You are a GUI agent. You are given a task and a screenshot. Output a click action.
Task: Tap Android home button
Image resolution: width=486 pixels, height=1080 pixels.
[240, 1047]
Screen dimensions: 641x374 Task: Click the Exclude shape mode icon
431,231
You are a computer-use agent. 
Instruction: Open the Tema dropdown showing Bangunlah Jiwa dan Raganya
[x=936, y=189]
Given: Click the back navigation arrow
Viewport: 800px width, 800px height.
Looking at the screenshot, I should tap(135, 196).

==

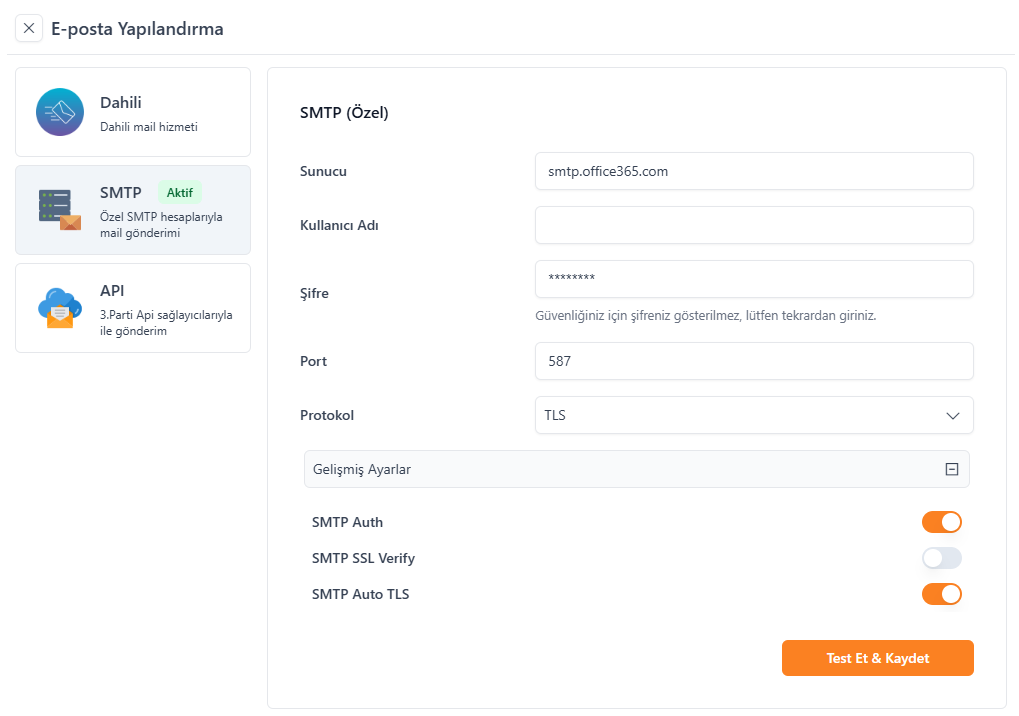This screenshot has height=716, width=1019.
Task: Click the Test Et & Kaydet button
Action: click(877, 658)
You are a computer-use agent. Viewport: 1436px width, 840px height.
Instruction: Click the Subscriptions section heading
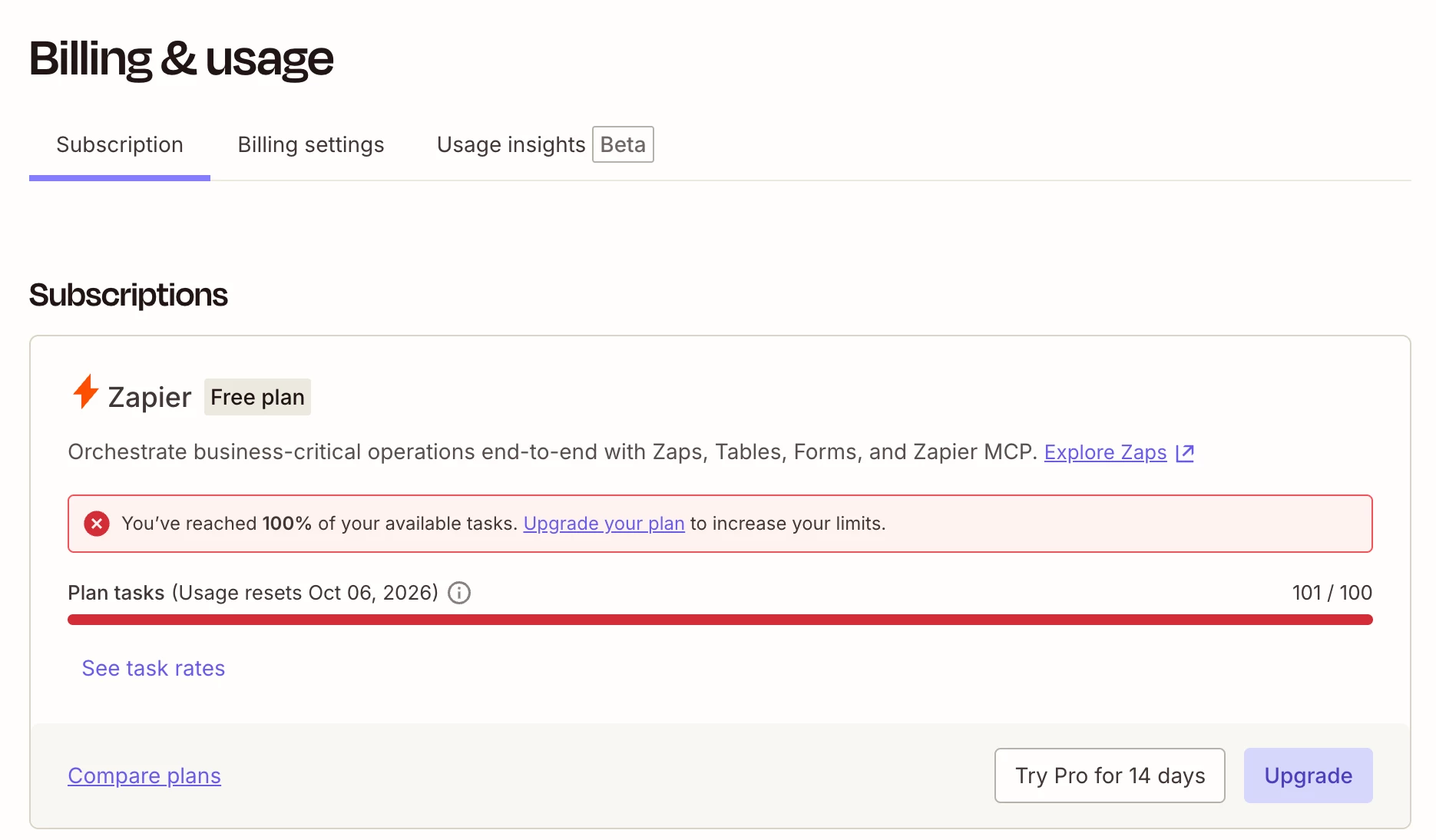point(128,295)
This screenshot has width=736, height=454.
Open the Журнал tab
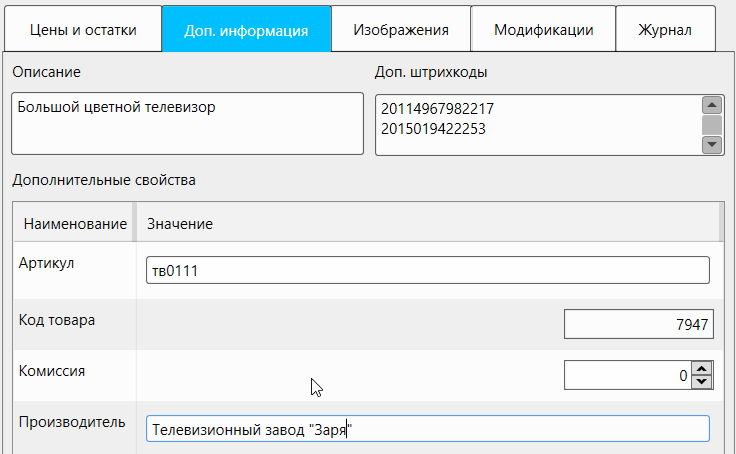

EXERCISE AIM: Render the item lines as a Markdown table with the columns Row and Item line. Start at the line containing "You are a computer-use agent. Viewport: 1436px" and go on through the line containing "Open the Журнал tab". Number each row, skip blank lines, and leave the pictures out.

OUTPUT OF THE EXERCISE:
| Row | Item line |
|---|---|
| 1 | You are a computer-use agent. Viewport: 1436px width, 840px height. |
| 2 | Instruction: Click the Subscriptions section heading |
| 3 | point(128,295) |
| 4 | This screenshot has width=736, height=454. |
| 5 | Open the Журнал tab |